Молодая белокурая девушка, крепкая и высокая, была ей незнакома. Но когда девушка, назвавшаяся Бьянкой, заговорила, Кристабель поняла, кто она такова.

Про васконку Хосефу, которую многие в округе считали колдуньей, она успела наслушаться довольно. Однако в смертях младенцев, недороде, худом молоке у коров и плохом приплоде у коз Хосефу не обвиняли. Больше говорили про ее власть над людскими душами и людскими влечениями.

Бьянка сказалась племянницей доньи Хосефы и начала жаловаться на неприязнь и притеснения, которые они с тетушкой терпят от деревенских жителей.

– Добрая госпожа, – говорила она глубоким грудным голосом, от которого, казалось Кристабель, сам воздух вздрагивал, – мы с тетушкой и к мессе ходим, и причастие принимаем – за что же нам такое бесчестье?

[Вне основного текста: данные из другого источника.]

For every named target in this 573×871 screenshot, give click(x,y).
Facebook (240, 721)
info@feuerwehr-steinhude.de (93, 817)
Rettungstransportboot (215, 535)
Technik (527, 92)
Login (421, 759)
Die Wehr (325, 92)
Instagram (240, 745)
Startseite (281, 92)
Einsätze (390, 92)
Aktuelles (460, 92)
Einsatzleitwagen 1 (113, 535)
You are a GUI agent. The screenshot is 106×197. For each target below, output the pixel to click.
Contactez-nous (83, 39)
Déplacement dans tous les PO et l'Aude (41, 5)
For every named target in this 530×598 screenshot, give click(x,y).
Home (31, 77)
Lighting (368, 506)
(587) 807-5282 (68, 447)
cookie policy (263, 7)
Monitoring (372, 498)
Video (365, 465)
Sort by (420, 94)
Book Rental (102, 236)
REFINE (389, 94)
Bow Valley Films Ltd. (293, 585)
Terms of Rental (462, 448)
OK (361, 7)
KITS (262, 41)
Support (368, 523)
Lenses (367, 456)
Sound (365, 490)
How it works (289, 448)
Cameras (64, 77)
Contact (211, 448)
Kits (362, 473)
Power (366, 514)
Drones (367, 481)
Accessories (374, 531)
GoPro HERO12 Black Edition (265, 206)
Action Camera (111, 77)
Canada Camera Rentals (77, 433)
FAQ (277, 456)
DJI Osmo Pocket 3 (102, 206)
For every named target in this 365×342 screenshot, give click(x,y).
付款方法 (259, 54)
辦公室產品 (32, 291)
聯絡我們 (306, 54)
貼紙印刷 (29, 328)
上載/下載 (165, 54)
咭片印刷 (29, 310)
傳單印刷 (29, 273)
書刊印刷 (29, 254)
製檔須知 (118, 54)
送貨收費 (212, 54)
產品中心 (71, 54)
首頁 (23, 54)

Кристабель казалось, что Бьянка, говоря, ходит по кругу – кружит, кружит, навеивая дремоту, и голос ее кажется все более низким… мужским. Вот ближе, ближе, она касается руками плеч Кристабели – невесомо и все же привязывая этим касанием к себе, притягивая. С мутной и тяжелой головой Кристабель подалась навстречу Бьянке, и губы коснувшиеся ее губ, не были губами женщины. И шла, струилась от Бьянки мужская притягательная сила – могучая, пьянящая, лишающая воли, превращающая волю в податливое тесто. Такая же сила шла от Мартина. Мартин! Едва имя Мартина – ее… соучастника, любовника…или все же возлюбленного? – возникло в сознании Кристабель, как кружение остановилось. И Бьянка снова стала просто деревенской девушкой, пришедшей к владетельной сеньоре с просьбой. И только на краешке сознания Кристабель была уверена – то, что это неведомое существо стало вновь Бьянкой, было лишь его, существа, доброй волей.

– Я все сделаю для вас, госпожа, – прошептала Бьянка. Она стояла в прежней почтительной позе у входа – как и тогда, когда только явилась. – Я все для вас сделаю.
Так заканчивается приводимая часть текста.